** REQUEST 1 **
Answer these about the Tyne Bridge by-election page:
(a) What was the turnout?
(b) How many votes did Rod Kenyon get?
(c) In what year was Cowans first elected MP for Newcastle-upon-Tyne Central?
** REQUEST 2 **
Rewrite the stretch of the Tyne Bridge by-election page from "The 1985 Tyne" through "of Tyne Bridge.", swapping "British House of Commons" for "UK House of Commons".
** REQUEST 3 **
Pick up the Tyne Bridge by-election page after its last sentence and keep writing.

** PAGE EXCERPT **
1985 Tyne Bridge by-election
| 5 Dec 1985 |

Constituency of Tyne Bridge
- Turnout: 38.1% (▼23.4%)
|  | First party | Second party | Third party |
|  |  | SDP | Con |
| Candidate | David Clelland | Rod Kenyon | Jacqui Lait |
| Party | Labour | SDP | Conservative |
| Popular vote | 13,517 | 6,942 | 2,588 |
| Percentage | 57.8% | 29.7% | 11.1% |
| Swing | 1.3% | +11.4% | −14.1% |
| MP before election Harry Lowe Cowans Labour | Subsequent MP David Clelland Labour |

= 1985 Tyne Bridge by-election =

UK parliamentary by-election

The 1985 Tyne Bridge by-election was a parliamentary by-election held on 5 December 1985 for the British House of Commons constituency of Tyne Bridge.

== Previous MP ==
The seat fell vacant when the constituency's Labour Member of Parliament (MP), Harry Lowes Cowans (19 December 1932 – 3 October 1985) died.

Cowans was elected MP for Newcastle-upon-Tyne Central at a 1976 by-election. After boundary changes, he was elected for Tyne Bridge in the 1983 general election.

** SUPPLIED ENTRIES **
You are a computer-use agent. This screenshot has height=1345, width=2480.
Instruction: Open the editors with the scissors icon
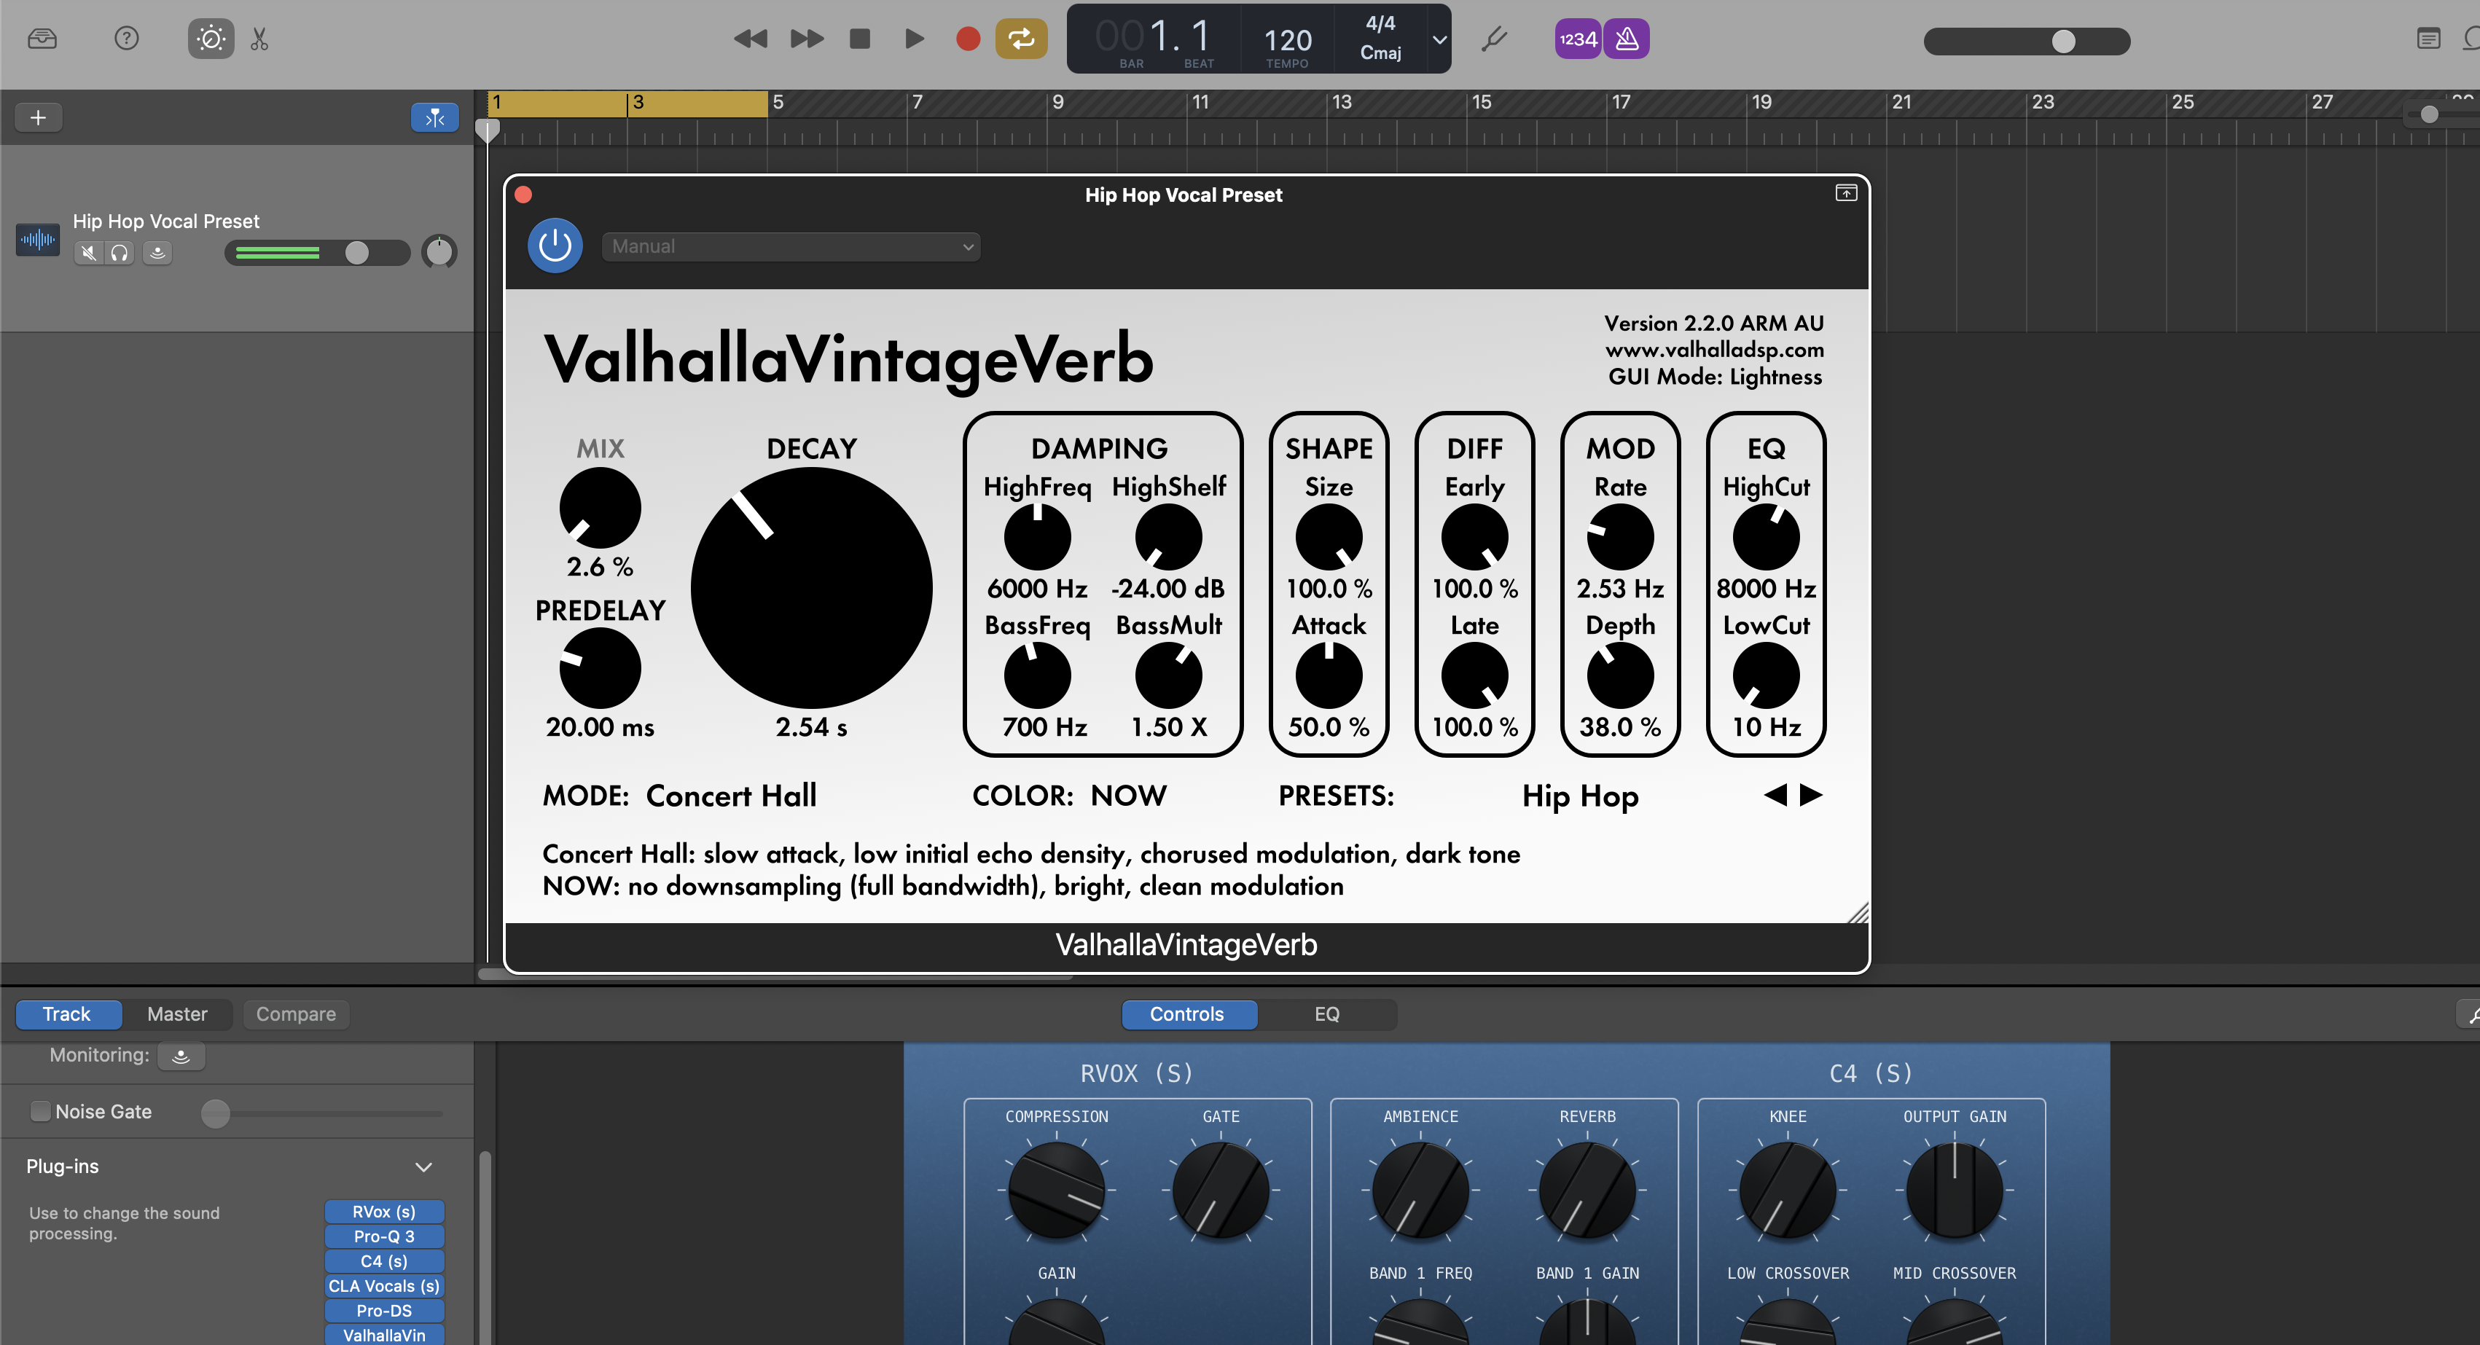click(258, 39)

==

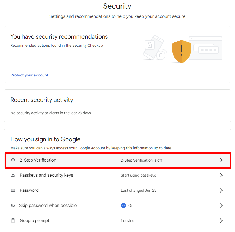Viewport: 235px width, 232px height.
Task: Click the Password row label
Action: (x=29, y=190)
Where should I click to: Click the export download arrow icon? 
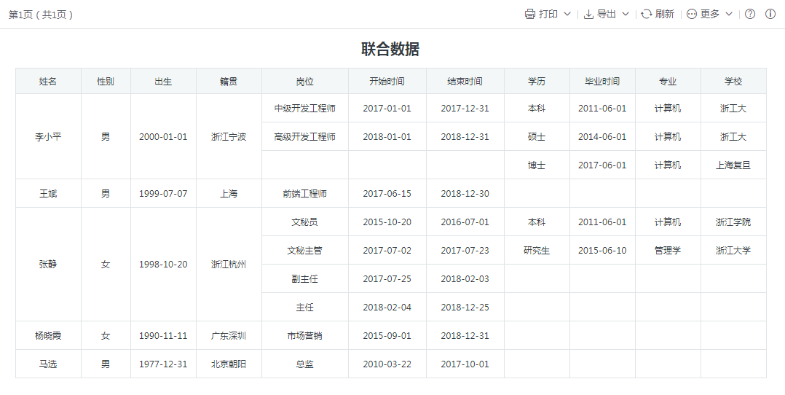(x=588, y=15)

** EXPECTED OUTPUT 1 **
(a) 38.1%
(b) 6,942
(c) 1976

** EXPECTED OUTPUT 2 **
The 1985 Tyne Bridge by-election was a parliamentary by-election held on 5 December 1985 for the UK House of Commons constituency of Tyne Bridge.

** EXPECTED OUTPUT 3 **
== Candidates ==
Six candidates were nominated. The list below is set out in descending order of the number of votes received at the by-election.

1. Representing the Labour Party was David Gordon Clelland (born 27 June 1943), who was 42 years old at the time of the by-election. He was a member of the Engineering Union, who had worked on the shop floor for 22 years before being made redundant. He was secretary of a local government association and was leader of Gateshead Council at the time of the by-election. Clelland was the Member of Parliament for Tyne Bridge until 2010.
2. The Social Democratic Party (SDP) candidate, representing the SDP-Liberal Alliance, was Rod Kenyon. He was a Personnel Manager for Northern Gas and was aged 40 at the time of the by-election. He had contested the seat of Houghton and Washington in the 1983 general election.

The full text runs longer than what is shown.